## TASK DIRECTIONS
In your copy, reproduce each entry exactly and include no picture.

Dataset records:
"""

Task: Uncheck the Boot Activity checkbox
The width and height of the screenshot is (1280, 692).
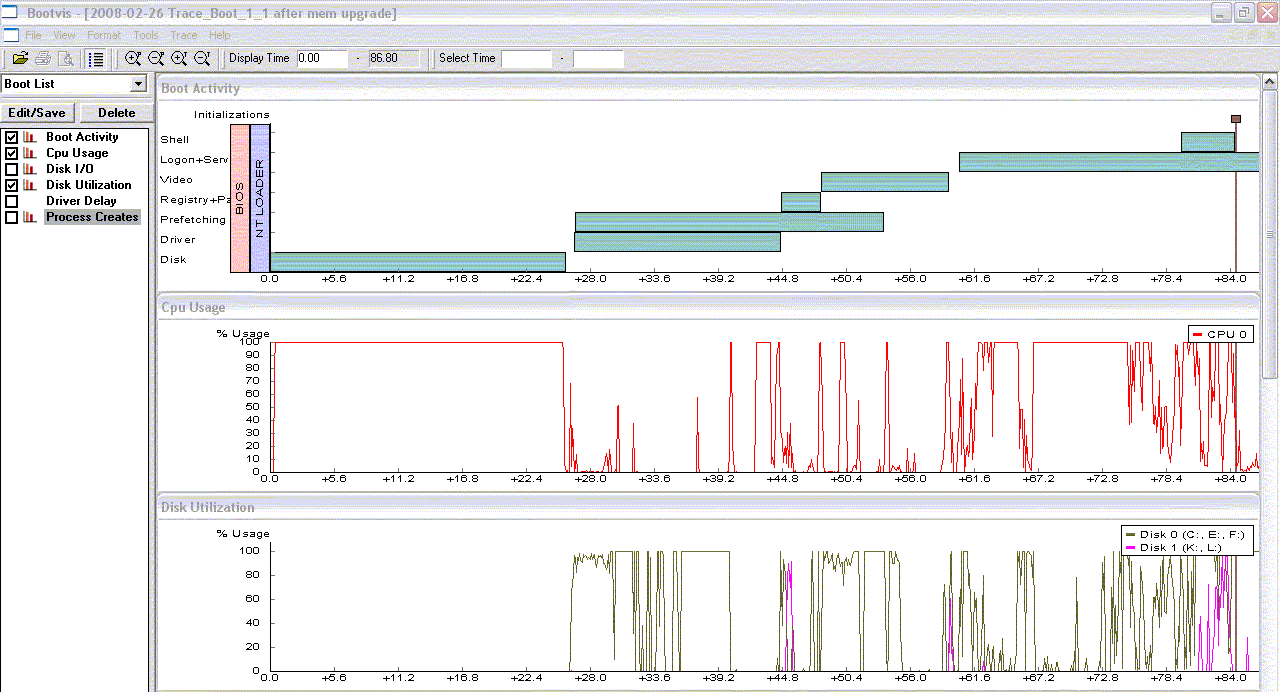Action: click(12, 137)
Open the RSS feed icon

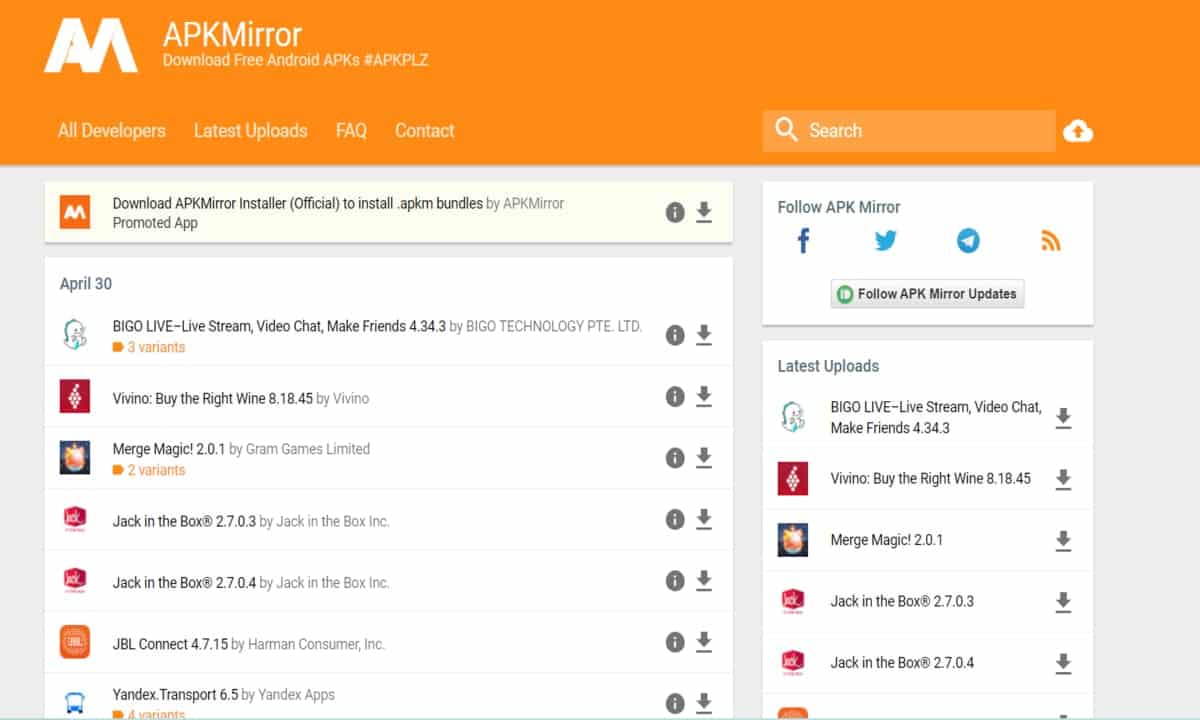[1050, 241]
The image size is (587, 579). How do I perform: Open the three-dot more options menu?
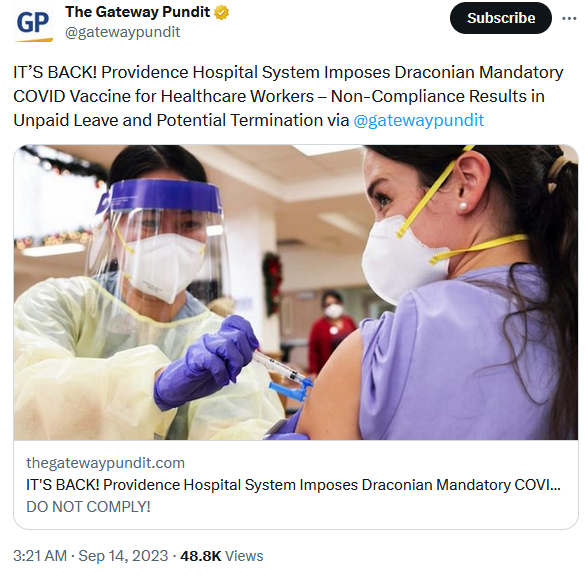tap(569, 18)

"""

## FINISHED TASK
Task: Uncheck the Boot Activity checkbox
The width and height of the screenshot is (1280, 692).
Action: click(12, 137)
Open the RSS feed icon

[1050, 241]
The image size is (587, 579). How do I perform: Open the three-dot more options menu?
tap(569, 18)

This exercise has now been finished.